So, what were the issues? In several cases, previously canceled contracts were still included in reports. In one case, a contract worth 8 million was mistakenly shown as 8 billion. That’s why I started this entire talk with people — with professionals who combine multiple disciplines and environments. I didn’t use that slide from UCU’s DataX presentation on T-shaped people by accident. Because here — at UCU — a values-based, professionally strong environment is being formed. I know that whenever I have a challenge in our projects, I can always turn to someone here — and they’ll help, advise, and guide me. And the best part? You can hire people from here. For example, right now I have an opportunity to offer a paid internship for 4 months — for a student to work with data. If anyone’s interested in the future — feel free to reach out.

Here’s another phenomenal case — from the United Kingdom. Possibly one of the biggest IT failures in public sector history. The UK government wanted to digitize the entire healthcare system. Over the years, the total cost of the project surpassed 6 billion pounds. And in the end — the program was shut down. Poor data quality, system rigidity, bureaucracy, and more — they all collided. We need to understand who we’re working with.
If you want to disrupt a system, you have to understand it first.
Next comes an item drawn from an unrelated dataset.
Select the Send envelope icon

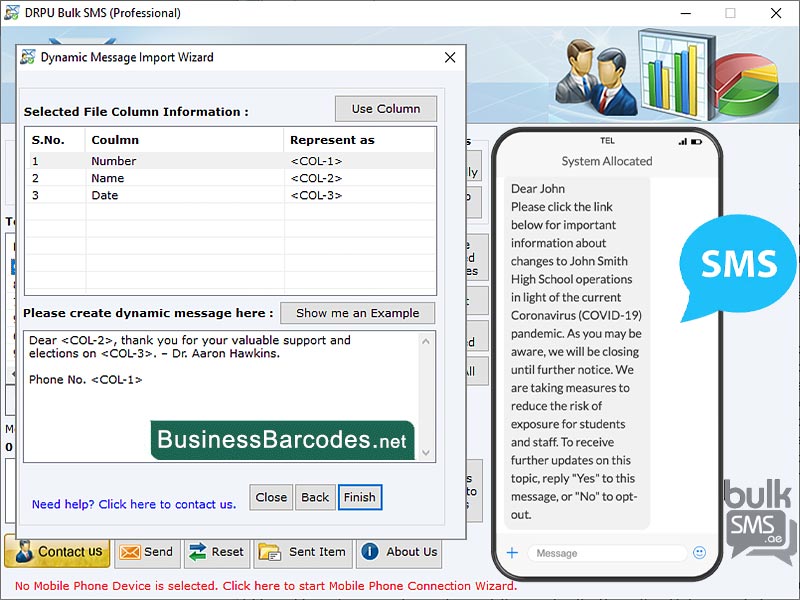pyautogui.click(x=129, y=552)
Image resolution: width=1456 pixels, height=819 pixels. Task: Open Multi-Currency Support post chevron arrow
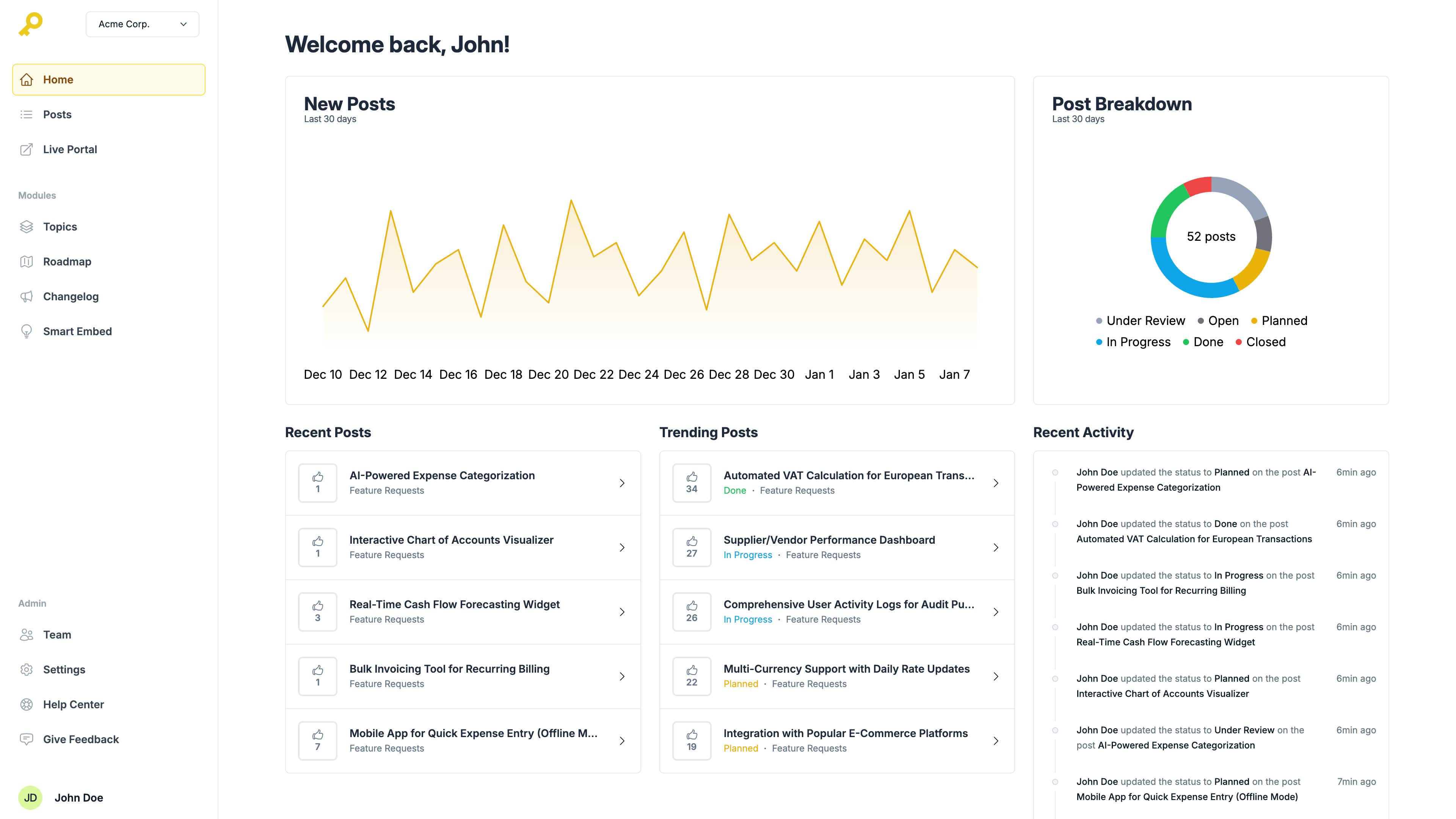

And one more example — recent and very telling. This one is about a different aspect of working with data: when government bodies intentionally manipulate information to look good. This happened in the context of the Municipal Transparency Ranking, led by Transparency International. The data was rigged. Experts noticed. And the reaction came swiftly — they were called out. “Hands off!” — that was the message.

VISION

The final block — vision. Vision is what truly drives us forward. Everyone has their own vision — professional, personal, or organizational. Let me share my work-related vision. You know the saying — if you want to eat an elephant, you have to do it one bite at a time. That’s exactly what we’re doing — tackling a huge challenge in small, manageable pieces. Let me tell you about three of our key projects:

the recovery of Kyiv Oblast,
the Fund for the Elimination of the Consequences of Armed Aggression,
and the school nutrition reform.

So, what do we actually do? When we established our NGO, we were faced with one central question: What will we focus on? What is our area of expertise? We understood clearly: We are professionals in public finance. And we saw a major gap — there was no single place where you could see: how much the war is costing us, who is receiving the money, and what it is being spent on. So we took the initiative to gather and verify war-related expenditure data in one place. The data spans several categories: For the security and defense sector, we only use general-level data. But when it comes to physical recovery — the information is highly detailed: right down to the specific companies and sites that received payments.

We began by helping the Kyiv Regional Military Administration. Why them? To be completely honest — it’s because some of our colleagues work there. And they were truly interested in what we were doing. They told us: “This is a top priority for us — especially after the scandals reported by Nashi Groshi, Yuriy Nikolov, and others. We’re ready to provide any data you need. Just tell us what you need — we’ll help you collect it all.”

We created this slide after nine months of collaboration. They were preparing to attend URC, the Ukraine Recovery Conference, an annual international event on reconstruction. They showed this slide to international partners with the following message: “Everything being rebuilt in Kyiv Oblast is available online. You can see who received the funds, and which sites and facilities are being restored. Transparency is everything for us.”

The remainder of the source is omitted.